Titolo originale: The Great Dictator


Luogo e anno di produzione: USA 1940
Regia: Charlie Chaplin

Interpreti principali:
Charlie Chaplin: Barbiere ebreo/Adenoid Hynkel
Paulette Goddard: Hannah
Jack Oakie: Bonito Napoloni

Paolo Boschi: un classico della satira antimilitarista


Protagonista del classico chapliniano, il primo film in cui il geniale regista americano, già autore di
capolavori del muto come La febbre dell’oro e Tempi moderni, decise di avvalersi del sonoro, è un
piccolo barbiere ebreo reduce dal primo conflitto mondiale, colpito da amnesia in seguito ad un
incidente e ricoverato in un ospedale psichiatrico: uscito anni dopo, lo smemorato protagonista (che
crede siano passate solo poche settimane dal suo ricovero) trova la sua nazione, la Tomania, sotto il
regime di Adenoid Hynkel, un cattivissimo dittatore che ha promulgato severe leggi razziali contro
gli ebrei ed è fortemente intenzionato a dichiarare guerra al mondo intero.

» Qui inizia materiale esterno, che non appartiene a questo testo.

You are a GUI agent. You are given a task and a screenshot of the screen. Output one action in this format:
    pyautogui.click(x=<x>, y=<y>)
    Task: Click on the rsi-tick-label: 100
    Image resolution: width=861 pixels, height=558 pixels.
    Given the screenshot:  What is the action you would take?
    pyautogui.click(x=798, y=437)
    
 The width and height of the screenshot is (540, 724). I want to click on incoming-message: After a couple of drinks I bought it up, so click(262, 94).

Fuggito da un campo di
concentramento grazie alla sua straordinaria somiglianza con il grande dittatore, il barbiere riuscirà
a sostituirsi a quest’ultimo e pronunciare, invece dell’atteso discorso per l’invasione dell’Ostria, un
sentito appello alla pace nel mondo ed una difesa appassionata dei valori della libertà e della
democrazia.
Sia il barbiere che il dittatore, cesellato sulla figura di Adolf Hitler, costituiscono le due facce
opposte dell’onnipresente medaglia di Charlot. Da un inizio con il dialogo ridotto al minimo, si
giunge fino all’apoteosi finale della parola, con una lunga perorazione-fiume imbevuta di sincera
retorica che cala il sipario sull’idea di guerra totale in modo, purtroppo, poco realistico. Molte le
sequenze divenute celebri: la performance di rasatura col sottofondo della Danza ungherese n. 5 di
Brahms, l’esilarante comizio iniziale di Hynkel, il dittatore in delirio d’onnipotenza che gioca col
mappamondo, l’esilarante incontro tra Hynkel e Napoloni, dittatore di Battalia, efficace caricatura
di Benito Mussolini. [...] Come spesso è successo ai capolavori nella storia degli Oscar, Il grande
dittatore ricevette quattro nominations senza vincere nessuna statuetta, ma Chaplin fu compensato
dal grande successo di pubblico riscosso dal suo film. Una farsesca denuncia della barbarie
nazifascista che diverte e mette i brividi allo stesso tempo, innescando sani germi di riflessione anti-
bellica: un classico di satira politica ancora oggi straordinariamente attuale.